模造紙(アートボード)を左右半分に分けて左側に「理由」、右側に「影響」のポストイットを置いていきます。チームで1つのコンセプトマップを作るので、似たような意見はまとめてラベル(上図のピンクのポストイット)をつけます。ラベルは「単語」ではなく「短い文章」で作成することを意識するとまとめやすくなります(上図では「美意識」ではなく「美意識を刺激される」としています)。最後に「どの理由がどのような影響に結びついているか」情報のグループを矢印でつないだら完成です。ポストイットでまとめたものを清書すると、下のような図になります。
完成したコンセプトマップは「美的価値→機能的価値→情緒的価値」といった方向性を持つ図になります。「👀→🧠→💖」と認知の段階を経て「シンプルでかっこいい」が1つの価値として確立していく感じがしますね。
●デザイン着手前にコンセプトマップを作るメリット
コンセプトマップの作成には参加者が4〜5名の場合で2時間くらいかかります。プロジェクトメンバーがそれぞれ自分の価値観や美意識を語り合う時間となるので、デザインのトンマナ設計の手がかりになるだけでなく、チームビルディングとしても非常に有効な方法です。
またコンセプトマップはテーマを変えて行うこともできます。「シンプルでかっこいい」でなくても、例えば「ワクワクする面白そうなこと」でも「しっかりした信頼感」でも同じ方法でヒアリングすることが可能です。私のこれまでの経験の中では「未来感のある」をテーマにコンセプトマップを作成したときは、人によって「未来感」から想像するものが全く異なっていたのでとても面白かったです。

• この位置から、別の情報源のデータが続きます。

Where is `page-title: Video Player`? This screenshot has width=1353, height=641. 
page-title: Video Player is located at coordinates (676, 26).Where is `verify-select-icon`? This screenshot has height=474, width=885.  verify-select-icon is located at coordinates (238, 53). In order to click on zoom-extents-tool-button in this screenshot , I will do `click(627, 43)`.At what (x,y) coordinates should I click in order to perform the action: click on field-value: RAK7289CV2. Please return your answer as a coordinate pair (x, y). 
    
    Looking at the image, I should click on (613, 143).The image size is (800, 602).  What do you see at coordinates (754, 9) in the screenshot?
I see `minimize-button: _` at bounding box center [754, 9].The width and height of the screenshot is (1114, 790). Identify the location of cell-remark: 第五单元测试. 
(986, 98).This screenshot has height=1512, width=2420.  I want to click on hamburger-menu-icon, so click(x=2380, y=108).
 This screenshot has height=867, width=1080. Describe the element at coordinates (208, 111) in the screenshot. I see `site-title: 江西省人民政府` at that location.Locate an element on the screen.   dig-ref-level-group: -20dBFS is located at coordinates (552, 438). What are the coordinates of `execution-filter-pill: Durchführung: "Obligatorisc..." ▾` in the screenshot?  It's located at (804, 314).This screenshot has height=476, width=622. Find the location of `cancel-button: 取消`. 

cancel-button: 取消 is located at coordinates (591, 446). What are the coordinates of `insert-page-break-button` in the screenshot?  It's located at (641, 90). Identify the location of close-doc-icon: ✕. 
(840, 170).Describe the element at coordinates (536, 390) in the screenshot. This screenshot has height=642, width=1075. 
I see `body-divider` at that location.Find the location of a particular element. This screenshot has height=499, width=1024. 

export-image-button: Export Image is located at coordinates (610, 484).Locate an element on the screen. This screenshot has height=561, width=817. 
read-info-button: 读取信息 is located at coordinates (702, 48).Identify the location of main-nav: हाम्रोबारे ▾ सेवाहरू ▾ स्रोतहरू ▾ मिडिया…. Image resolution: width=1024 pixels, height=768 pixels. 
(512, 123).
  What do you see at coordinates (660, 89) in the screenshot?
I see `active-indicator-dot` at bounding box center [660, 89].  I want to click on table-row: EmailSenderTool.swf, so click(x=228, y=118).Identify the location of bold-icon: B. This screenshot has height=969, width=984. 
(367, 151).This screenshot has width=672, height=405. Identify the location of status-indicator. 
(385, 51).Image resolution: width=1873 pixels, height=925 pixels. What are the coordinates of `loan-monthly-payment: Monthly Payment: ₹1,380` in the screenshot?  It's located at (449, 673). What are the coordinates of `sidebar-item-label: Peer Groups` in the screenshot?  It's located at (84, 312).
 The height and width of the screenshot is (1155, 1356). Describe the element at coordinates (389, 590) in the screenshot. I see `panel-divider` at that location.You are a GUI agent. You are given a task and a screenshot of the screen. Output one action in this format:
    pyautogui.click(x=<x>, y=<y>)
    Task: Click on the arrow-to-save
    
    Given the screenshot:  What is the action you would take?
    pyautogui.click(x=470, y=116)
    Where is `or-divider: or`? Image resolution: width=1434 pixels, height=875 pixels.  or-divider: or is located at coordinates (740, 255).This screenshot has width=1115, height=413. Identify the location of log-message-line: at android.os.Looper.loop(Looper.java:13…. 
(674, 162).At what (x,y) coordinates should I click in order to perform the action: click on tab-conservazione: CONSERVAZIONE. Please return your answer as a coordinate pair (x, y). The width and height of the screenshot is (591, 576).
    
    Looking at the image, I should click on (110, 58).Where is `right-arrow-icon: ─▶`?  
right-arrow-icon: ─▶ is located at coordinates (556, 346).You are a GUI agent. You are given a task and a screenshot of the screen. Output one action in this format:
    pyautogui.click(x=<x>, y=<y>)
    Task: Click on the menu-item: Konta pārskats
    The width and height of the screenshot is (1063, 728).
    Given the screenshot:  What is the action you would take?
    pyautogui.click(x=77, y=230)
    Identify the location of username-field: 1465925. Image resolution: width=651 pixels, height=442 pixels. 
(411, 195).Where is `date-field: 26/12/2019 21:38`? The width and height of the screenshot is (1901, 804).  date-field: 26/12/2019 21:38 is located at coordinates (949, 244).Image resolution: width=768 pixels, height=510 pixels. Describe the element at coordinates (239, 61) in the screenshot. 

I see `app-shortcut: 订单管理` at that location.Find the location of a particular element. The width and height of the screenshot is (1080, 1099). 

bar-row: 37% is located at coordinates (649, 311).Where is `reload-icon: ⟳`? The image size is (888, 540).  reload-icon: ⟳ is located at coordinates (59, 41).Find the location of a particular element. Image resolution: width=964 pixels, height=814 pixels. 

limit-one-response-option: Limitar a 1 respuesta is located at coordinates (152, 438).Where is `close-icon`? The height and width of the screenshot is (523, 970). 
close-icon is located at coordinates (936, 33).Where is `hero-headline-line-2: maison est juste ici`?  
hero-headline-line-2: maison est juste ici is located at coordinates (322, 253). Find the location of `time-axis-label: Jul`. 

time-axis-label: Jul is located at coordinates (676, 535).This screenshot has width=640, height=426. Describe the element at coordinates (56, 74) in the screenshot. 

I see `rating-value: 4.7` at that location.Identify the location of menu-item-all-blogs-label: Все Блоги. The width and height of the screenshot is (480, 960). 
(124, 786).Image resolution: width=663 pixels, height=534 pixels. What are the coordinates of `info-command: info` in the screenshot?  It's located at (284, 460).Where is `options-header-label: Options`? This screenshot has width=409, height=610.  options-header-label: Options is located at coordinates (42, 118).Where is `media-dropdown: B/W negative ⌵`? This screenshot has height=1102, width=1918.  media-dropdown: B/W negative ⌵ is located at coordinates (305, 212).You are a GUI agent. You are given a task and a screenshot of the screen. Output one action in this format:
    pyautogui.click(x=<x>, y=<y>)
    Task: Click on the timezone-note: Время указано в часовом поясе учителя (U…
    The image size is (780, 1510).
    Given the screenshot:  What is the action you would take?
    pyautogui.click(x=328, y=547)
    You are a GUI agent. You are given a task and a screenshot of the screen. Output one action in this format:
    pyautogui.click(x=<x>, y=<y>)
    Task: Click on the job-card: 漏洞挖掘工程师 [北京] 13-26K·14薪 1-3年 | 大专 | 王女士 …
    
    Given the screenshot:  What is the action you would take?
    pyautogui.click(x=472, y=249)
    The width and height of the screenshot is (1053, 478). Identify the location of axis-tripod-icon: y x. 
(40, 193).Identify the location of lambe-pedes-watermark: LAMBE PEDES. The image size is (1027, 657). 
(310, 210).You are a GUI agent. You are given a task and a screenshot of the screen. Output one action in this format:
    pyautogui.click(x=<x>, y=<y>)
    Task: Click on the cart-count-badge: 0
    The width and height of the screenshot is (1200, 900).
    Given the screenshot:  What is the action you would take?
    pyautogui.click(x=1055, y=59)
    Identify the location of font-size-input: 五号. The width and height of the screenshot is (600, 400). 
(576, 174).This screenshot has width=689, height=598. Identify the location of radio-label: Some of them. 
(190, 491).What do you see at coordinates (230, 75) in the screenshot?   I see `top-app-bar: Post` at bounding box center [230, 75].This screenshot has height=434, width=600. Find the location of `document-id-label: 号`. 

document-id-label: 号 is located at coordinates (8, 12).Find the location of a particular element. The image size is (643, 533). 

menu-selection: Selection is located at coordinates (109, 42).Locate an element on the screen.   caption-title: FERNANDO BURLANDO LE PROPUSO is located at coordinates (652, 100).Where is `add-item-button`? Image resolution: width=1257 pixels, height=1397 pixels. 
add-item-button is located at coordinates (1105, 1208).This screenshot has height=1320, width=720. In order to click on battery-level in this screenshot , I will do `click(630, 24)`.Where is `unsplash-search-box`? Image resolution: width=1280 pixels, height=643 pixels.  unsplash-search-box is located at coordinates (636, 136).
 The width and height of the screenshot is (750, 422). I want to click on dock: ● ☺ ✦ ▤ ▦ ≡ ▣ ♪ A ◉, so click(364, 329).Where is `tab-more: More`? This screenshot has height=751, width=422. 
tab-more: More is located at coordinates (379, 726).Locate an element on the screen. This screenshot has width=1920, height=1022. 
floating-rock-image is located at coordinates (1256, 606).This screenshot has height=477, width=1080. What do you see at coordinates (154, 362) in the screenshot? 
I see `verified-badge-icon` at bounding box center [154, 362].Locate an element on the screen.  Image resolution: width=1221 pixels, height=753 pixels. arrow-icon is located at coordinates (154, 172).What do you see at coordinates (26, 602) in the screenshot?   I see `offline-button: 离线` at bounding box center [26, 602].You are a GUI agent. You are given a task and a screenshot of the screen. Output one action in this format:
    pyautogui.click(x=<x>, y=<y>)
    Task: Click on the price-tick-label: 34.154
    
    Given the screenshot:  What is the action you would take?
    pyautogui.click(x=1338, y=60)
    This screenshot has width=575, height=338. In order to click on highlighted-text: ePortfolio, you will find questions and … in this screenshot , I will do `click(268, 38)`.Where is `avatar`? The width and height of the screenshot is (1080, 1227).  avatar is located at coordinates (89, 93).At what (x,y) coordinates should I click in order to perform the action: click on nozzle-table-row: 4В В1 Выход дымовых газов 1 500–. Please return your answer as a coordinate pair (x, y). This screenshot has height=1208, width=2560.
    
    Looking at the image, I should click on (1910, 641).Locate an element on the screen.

抽象度が高くなり不確実性が増すとそれだけ解釈の幅も広がるので言葉の受け取り方は難しくなりますね。
上記のようなヒアリング(またはワークショップ)はUXデザイナーやディレクターがクライアント(またはユーザー)と行った結果をまとめて、デザイナーに渡すことも多くありますが、本来の目的は「共通理解」や「分かり合うこと」にあるので、ヒアリングの段階からデザイナーやエンジニアといった形をつくる人も一緒に入ったほうがよいですね。